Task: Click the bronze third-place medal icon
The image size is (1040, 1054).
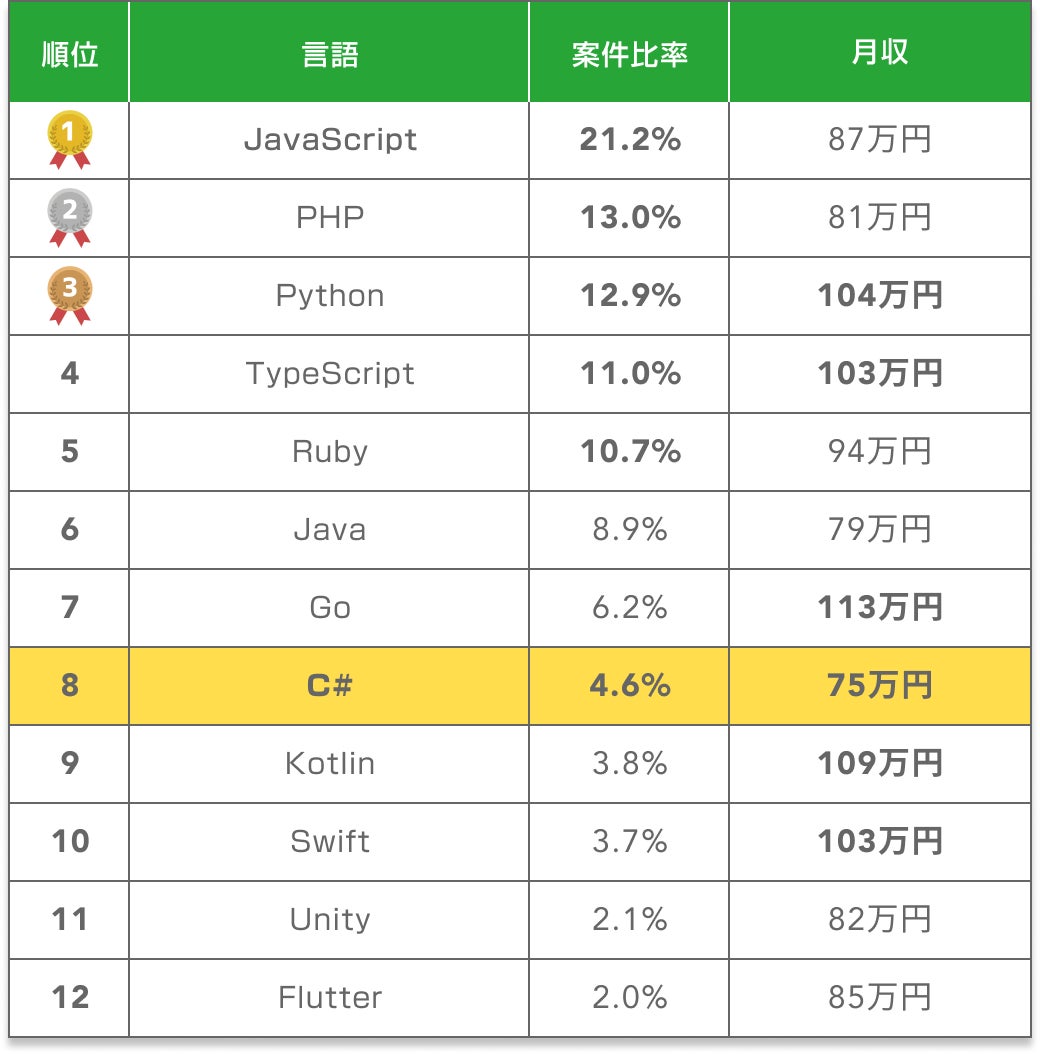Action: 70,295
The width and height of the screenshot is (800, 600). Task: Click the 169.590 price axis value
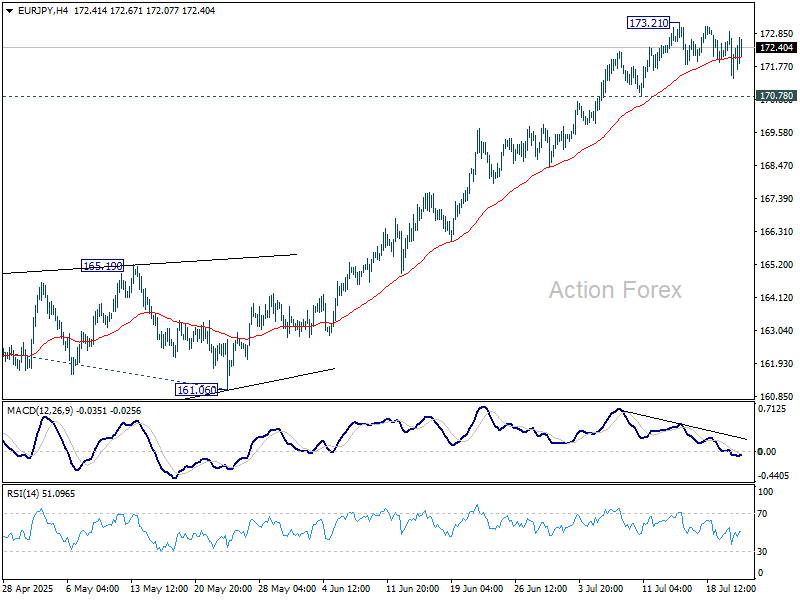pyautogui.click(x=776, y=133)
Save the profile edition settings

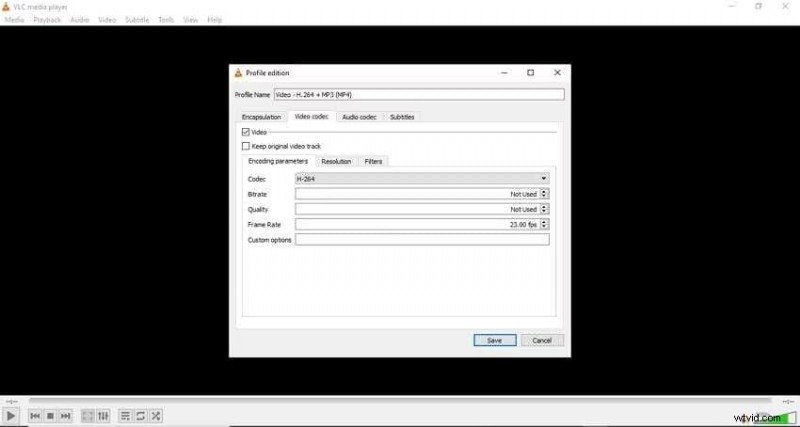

————

Would you mind repeating the records above exactly, without the pictures?

— Exercise solution —
Task: Click the bronze third-place medal icon
The image size is (1040, 1054).
Action: 70,295
The width and height of the screenshot is (800, 600). Task: Click the 169.590 price axis value
pyautogui.click(x=776, y=133)
Save the profile edition settings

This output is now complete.